• [WHAT YOU SHOULD DO] Rewrite the items below, replacing each occurrence of "computer-use agent" with "desktop assistant" and leaving everything else untouched.

◇ ◇ ◇ ◇ ◇

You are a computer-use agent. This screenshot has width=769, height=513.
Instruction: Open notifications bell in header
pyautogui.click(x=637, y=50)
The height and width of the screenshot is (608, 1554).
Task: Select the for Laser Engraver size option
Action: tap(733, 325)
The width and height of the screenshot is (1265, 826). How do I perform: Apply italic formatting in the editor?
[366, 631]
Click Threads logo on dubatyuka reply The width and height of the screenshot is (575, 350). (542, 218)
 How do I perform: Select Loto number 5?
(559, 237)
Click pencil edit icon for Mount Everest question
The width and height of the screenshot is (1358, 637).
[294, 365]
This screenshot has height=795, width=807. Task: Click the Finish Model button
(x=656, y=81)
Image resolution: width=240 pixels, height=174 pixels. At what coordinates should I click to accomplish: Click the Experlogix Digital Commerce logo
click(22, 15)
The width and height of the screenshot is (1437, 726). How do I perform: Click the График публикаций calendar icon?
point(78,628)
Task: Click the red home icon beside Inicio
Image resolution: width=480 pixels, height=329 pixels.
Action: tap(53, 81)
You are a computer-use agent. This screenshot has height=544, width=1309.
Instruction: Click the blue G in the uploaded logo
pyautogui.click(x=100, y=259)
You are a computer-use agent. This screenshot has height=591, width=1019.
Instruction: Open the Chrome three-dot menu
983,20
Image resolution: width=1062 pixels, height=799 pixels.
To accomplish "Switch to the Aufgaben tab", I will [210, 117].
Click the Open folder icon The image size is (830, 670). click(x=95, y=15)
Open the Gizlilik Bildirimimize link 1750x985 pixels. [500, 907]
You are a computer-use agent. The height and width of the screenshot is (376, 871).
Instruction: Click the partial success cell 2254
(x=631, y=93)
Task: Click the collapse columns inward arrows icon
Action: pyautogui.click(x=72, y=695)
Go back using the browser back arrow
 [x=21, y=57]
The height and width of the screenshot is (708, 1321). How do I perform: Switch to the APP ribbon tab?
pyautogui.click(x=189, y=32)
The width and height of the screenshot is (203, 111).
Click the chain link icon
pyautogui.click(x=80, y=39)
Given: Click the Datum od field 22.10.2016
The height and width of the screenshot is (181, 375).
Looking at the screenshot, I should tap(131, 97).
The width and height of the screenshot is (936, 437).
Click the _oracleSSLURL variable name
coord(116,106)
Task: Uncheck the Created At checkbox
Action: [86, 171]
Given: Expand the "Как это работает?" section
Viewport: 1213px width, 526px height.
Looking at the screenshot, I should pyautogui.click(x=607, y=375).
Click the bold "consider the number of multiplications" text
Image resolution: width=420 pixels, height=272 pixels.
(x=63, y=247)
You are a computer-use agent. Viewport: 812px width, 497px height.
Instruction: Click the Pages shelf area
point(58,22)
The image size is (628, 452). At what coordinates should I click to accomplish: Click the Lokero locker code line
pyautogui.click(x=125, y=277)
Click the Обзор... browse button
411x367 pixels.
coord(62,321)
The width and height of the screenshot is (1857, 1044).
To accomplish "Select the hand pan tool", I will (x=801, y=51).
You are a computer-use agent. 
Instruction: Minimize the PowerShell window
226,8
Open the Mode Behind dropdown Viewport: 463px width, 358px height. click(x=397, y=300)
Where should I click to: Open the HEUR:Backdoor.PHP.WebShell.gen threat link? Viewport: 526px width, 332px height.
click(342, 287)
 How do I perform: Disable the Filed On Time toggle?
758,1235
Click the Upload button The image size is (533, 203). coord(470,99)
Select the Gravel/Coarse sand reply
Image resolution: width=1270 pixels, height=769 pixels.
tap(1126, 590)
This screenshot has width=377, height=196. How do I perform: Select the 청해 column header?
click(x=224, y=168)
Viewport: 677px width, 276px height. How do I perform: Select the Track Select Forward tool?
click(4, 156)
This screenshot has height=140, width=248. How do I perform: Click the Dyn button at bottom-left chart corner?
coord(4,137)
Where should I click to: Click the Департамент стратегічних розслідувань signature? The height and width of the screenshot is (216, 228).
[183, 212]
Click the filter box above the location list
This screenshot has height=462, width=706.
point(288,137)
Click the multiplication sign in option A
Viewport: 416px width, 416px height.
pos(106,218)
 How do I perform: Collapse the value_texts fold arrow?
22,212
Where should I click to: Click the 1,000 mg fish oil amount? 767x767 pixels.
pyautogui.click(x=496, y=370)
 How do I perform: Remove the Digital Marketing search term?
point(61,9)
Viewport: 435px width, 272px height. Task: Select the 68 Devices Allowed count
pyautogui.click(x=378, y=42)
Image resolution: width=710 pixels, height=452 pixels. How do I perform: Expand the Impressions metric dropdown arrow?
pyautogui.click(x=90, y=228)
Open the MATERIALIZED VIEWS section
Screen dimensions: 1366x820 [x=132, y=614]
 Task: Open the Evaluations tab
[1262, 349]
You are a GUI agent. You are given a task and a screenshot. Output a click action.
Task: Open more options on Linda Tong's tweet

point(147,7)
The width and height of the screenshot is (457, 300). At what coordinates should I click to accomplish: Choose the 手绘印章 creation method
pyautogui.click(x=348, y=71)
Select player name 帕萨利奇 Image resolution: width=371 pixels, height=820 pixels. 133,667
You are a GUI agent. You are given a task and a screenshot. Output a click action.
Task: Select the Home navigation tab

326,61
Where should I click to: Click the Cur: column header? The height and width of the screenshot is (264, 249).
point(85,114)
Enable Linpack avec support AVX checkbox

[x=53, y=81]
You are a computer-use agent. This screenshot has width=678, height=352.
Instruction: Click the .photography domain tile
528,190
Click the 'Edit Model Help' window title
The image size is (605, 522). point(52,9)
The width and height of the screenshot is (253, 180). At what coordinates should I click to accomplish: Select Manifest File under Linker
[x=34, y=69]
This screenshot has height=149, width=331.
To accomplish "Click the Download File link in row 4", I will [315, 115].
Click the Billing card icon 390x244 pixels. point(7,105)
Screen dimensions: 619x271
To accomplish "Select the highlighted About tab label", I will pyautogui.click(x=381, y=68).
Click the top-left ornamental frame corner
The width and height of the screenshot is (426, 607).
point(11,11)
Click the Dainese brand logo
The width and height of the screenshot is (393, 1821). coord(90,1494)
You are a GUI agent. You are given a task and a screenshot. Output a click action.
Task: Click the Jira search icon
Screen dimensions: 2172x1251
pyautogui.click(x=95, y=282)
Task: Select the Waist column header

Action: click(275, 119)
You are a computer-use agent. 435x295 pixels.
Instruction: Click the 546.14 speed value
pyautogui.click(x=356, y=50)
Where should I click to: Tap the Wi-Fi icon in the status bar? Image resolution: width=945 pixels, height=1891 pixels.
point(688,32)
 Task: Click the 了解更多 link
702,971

◇ ◇ ◇ ◇ ◇

• [EXERCISE ANSWER]
You are a desktop assistant. This screenshot has width=769, height=513.
Instruction: Open notifications bell in header
pyautogui.click(x=637, y=50)
The height and width of the screenshot is (608, 1554).
Task: Select the for Laser Engraver size option
Action: tap(733, 325)
The width and height of the screenshot is (1265, 826). How do I perform: Apply italic formatting in the editor?
[366, 631]
Click Threads logo on dubatyuka reply The width and height of the screenshot is (575, 350). (542, 218)
 How do I perform: Select Loto number 5?
(559, 237)
Click pencil edit icon for Mount Everest question
The width and height of the screenshot is (1358, 637).
[294, 365]
This screenshot has height=795, width=807. Task: Click the Finish Model button
(x=656, y=81)
Image resolution: width=240 pixels, height=174 pixels. At what coordinates should I click to accomplish: Click the Experlogix Digital Commerce logo
click(22, 15)
The width and height of the screenshot is (1437, 726). How do I perform: Click the График публикаций calendar icon?
point(78,628)
Task: Click the red home icon beside Inicio
Image resolution: width=480 pixels, height=329 pixels.
Action: tap(53, 81)
You are a desktop assistant. This screenshot has height=544, width=1309.
Instruction: Click the blue G in the uploaded logo
pyautogui.click(x=100, y=259)
You are a desktop assistant. This screenshot has height=591, width=1019.
Instruction: Open the Chrome three-dot menu
983,20
Image resolution: width=1062 pixels, height=799 pixels.
To accomplish "Switch to the Aufgaben tab", I will [210, 117].
Click the Open folder icon The image size is (830, 670). click(x=95, y=15)
Open the Gizlilik Bildirimimize link 1750x985 pixels. [500, 907]
You are a desktop assistant. The height and width of the screenshot is (376, 871).
Instruction: Click the partial success cell 2254
(x=631, y=93)
Task: Click the collapse columns inward arrows icon
Action: pyautogui.click(x=72, y=695)
Go back using the browser back arrow
 [x=21, y=57]
The height and width of the screenshot is (708, 1321). How do I perform: Switch to the APP ribbon tab?
pyautogui.click(x=189, y=32)
The width and height of the screenshot is (203, 111).
Click the chain link icon
pyautogui.click(x=80, y=39)
Given: Click the Datum od field 22.10.2016
The height and width of the screenshot is (181, 375).
Looking at the screenshot, I should tap(131, 97).
The width and height of the screenshot is (936, 437).
Click the _oracleSSLURL variable name
coord(116,106)
Task: Uncheck the Created At checkbox
Action: [86, 171]
Given: Expand the "Как это работает?" section
Viewport: 1213px width, 526px height.
Looking at the screenshot, I should pyautogui.click(x=607, y=375).
Click the bold "consider the number of multiplications" text
Image resolution: width=420 pixels, height=272 pixels.
(x=63, y=247)
You are a desktop assistant. Viewport: 812px width, 497px height.
Instruction: Click the Pages shelf area
point(58,22)
The image size is (628, 452). At what coordinates should I click to accomplish: Click the Lokero locker code line
pyautogui.click(x=125, y=277)
Click the Обзор... browse button
411x367 pixels.
coord(62,321)
The width and height of the screenshot is (1857, 1044).
To accomplish "Select the hand pan tool", I will (x=801, y=51).
You are a desktop assistant. 
Instruction: Minimize the PowerShell window
226,8
Open the Mode Behind dropdown Viewport: 463px width, 358px height. click(x=397, y=300)
Where should I click to: Open the HEUR:Backdoor.PHP.WebShell.gen threat link? Viewport: 526px width, 332px height.
click(342, 287)
 How do I perform: Disable the Filed On Time toggle?
758,1235
Click the Upload button The image size is (533, 203). coord(470,99)
Select the Gravel/Coarse sand reply
Image resolution: width=1270 pixels, height=769 pixels.
tap(1126, 590)
This screenshot has width=377, height=196. How do I perform: Select the 청해 column header?
click(x=224, y=168)
Viewport: 677px width, 276px height. How do I perform: Select the Track Select Forward tool?
click(4, 156)
This screenshot has height=140, width=248. How do I perform: Click the Dyn button at bottom-left chart corner?
coord(4,137)
Where should I click to: Click the Департамент стратегічних розслідувань signature? The height and width of the screenshot is (216, 228).
[183, 212]
Click the filter box above the location list
This screenshot has height=462, width=706.
point(288,137)
Click the multiplication sign in option A
Viewport: 416px width, 416px height.
pos(106,218)
 How do I perform: Collapse the value_texts fold arrow?
22,212
Where should I click to: Click the 1,000 mg fish oil amount? 767x767 pixels.
pyautogui.click(x=496, y=370)
 How do I perform: Remove the Digital Marketing search term?
point(61,9)
Viewport: 435px width, 272px height. Task: Select the 68 Devices Allowed count
pyautogui.click(x=378, y=42)
Image resolution: width=710 pixels, height=452 pixels. How do I perform: Expand the Impressions metric dropdown arrow?
pyautogui.click(x=90, y=228)
Open the MATERIALIZED VIEWS section
Screen dimensions: 1366x820 [x=132, y=614]
 Task: Open the Evaluations tab
[1262, 349]
You are a GUI agent. You are given a task and a screenshot. Output a click action.
Task: Open more options on Linda Tong's tweet

point(147,7)
The width and height of the screenshot is (457, 300). At what coordinates should I click to accomplish: Choose the 手绘印章 creation method
pyautogui.click(x=348, y=71)
Select player name 帕萨利奇 Image resolution: width=371 pixels, height=820 pixels. 133,667
You are a GUI agent. You are given a task and a screenshot. Output a click action.
Task: Select the Home navigation tab

326,61
Where should I click to: Click the Cur: column header? The height and width of the screenshot is (264, 249).
point(85,114)
Enable Linpack avec support AVX checkbox

[x=53, y=81]
You are a desktop assistant. This screenshot has width=678, height=352.
Instruction: Click the .photography domain tile
528,190
Click the 'Edit Model Help' window title
The image size is (605, 522). point(52,9)
The width and height of the screenshot is (253, 180). At what coordinates should I click to accomplish: Select Manifest File under Linker
[x=34, y=69]
This screenshot has height=149, width=331.
To accomplish "Click the Download File link in row 4", I will [315, 115].
Click the Billing card icon 390x244 pixels. point(7,105)
Screen dimensions: 619x271
To accomplish "Select the highlighted About tab label", I will pyautogui.click(x=381, y=68).
Click the top-left ornamental frame corner
The width and height of the screenshot is (426, 607).
point(11,11)
Click the Dainese brand logo
The width and height of the screenshot is (393, 1821). coord(90,1494)
You are a GUI agent. You are given a task and a screenshot. Output a click action.
Task: Click the Jira search icon
Screen dimensions: 2172x1251
pyautogui.click(x=95, y=282)
Task: Select the Waist column header

Action: click(275, 119)
You are a desktop assistant. 435x295 pixels.
Instruction: Click the 546.14 speed value
pyautogui.click(x=356, y=50)
Where should I click to: Tap the Wi-Fi icon in the status bar? Image resolution: width=945 pixels, height=1891 pixels.
point(688,32)
 Task: Click the 了解更多 link
702,971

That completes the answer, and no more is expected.